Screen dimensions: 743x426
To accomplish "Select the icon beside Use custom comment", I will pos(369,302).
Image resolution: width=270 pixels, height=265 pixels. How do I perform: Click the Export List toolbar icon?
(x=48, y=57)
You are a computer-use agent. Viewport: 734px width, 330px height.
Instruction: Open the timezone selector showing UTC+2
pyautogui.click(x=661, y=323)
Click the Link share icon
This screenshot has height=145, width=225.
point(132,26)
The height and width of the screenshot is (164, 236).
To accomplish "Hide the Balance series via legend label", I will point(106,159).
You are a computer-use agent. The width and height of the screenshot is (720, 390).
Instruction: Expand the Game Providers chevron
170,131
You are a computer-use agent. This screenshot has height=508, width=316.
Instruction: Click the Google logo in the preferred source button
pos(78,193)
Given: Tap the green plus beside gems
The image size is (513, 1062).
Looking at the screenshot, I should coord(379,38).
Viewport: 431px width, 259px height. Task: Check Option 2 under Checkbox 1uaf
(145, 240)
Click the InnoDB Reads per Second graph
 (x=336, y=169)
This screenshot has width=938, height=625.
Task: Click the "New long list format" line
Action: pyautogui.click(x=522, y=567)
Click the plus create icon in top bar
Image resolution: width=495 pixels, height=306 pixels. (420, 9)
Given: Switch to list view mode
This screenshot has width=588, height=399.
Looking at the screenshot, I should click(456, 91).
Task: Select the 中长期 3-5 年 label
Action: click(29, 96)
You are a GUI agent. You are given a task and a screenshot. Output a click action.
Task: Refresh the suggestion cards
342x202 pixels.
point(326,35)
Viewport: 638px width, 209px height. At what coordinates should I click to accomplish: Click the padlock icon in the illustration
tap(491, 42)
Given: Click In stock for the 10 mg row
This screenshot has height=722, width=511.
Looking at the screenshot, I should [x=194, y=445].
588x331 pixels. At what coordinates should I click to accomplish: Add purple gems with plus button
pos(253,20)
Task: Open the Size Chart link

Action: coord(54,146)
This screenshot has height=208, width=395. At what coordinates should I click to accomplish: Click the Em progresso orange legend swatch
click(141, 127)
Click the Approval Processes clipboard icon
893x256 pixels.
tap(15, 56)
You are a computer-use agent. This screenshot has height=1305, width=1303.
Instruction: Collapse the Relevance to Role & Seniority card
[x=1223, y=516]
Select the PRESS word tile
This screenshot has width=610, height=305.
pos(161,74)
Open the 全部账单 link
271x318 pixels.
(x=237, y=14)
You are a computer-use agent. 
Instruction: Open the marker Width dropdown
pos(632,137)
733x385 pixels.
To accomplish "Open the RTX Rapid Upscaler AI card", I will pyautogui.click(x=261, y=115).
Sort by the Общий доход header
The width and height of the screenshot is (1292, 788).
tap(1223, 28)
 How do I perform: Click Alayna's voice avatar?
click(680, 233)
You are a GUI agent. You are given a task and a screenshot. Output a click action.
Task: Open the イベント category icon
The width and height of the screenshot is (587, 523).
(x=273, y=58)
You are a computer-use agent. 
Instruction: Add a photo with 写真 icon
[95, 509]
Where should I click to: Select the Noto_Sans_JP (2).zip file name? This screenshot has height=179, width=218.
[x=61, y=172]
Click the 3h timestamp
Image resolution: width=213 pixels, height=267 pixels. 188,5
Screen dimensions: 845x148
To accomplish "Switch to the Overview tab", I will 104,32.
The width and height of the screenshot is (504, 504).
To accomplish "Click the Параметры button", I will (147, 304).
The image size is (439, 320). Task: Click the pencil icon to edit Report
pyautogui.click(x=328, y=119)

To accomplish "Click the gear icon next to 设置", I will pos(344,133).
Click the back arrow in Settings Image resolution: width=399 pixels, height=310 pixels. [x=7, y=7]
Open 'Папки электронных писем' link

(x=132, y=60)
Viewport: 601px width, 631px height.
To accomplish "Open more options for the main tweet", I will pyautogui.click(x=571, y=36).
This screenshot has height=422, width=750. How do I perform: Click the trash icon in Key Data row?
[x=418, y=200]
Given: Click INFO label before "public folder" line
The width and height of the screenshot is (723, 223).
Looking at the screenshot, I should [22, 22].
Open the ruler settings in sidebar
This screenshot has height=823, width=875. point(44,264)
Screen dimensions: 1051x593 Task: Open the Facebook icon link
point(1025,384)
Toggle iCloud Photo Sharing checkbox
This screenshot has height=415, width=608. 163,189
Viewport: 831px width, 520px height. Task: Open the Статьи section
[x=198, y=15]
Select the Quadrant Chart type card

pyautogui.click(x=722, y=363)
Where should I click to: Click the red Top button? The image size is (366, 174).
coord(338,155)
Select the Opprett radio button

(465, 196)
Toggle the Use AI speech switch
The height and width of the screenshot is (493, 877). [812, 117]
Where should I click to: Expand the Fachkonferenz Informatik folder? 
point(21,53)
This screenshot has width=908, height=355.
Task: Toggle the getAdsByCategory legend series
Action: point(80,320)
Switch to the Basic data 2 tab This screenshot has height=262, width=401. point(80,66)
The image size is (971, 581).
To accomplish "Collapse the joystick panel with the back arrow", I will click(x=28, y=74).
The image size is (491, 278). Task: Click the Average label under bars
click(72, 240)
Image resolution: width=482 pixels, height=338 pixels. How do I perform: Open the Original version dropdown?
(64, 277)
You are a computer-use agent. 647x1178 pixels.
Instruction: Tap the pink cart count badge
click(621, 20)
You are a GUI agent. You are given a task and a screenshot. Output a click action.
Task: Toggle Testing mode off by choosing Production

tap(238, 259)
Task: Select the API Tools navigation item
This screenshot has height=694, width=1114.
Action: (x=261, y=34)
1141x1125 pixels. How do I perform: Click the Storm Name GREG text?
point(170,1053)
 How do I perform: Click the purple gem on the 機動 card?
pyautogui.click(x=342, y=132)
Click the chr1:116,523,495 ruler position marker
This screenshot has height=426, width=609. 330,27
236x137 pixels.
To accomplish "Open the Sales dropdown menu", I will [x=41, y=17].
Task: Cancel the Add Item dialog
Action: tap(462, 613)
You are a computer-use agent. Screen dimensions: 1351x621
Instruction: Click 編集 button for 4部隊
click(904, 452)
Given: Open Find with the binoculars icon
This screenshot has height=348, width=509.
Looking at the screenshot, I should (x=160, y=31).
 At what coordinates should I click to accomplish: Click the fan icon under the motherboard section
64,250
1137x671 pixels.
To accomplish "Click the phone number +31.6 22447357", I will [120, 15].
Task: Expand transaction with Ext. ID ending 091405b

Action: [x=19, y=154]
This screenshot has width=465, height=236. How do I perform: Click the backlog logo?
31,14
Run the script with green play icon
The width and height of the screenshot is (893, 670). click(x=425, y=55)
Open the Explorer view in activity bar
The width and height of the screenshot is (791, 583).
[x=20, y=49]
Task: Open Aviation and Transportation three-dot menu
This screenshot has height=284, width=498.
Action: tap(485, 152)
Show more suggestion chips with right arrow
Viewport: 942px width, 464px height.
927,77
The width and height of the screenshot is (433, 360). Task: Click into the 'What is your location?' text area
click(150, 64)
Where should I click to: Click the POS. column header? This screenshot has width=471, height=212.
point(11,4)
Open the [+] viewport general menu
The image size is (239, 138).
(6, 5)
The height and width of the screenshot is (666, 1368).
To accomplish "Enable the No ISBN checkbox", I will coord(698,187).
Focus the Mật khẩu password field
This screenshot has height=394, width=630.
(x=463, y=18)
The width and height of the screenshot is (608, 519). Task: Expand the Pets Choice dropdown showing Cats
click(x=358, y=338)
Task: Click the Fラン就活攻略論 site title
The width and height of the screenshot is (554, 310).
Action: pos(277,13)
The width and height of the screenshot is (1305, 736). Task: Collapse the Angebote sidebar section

━━━━━━

__WORK INSTRUCTION__
In the records above, find each line with the word "more" and copy it out.

__TASK RESPONSE__
To accomplish "Open more options for the main tweet", I will pyautogui.click(x=571, y=36).
Show more suggestion chips with right arrow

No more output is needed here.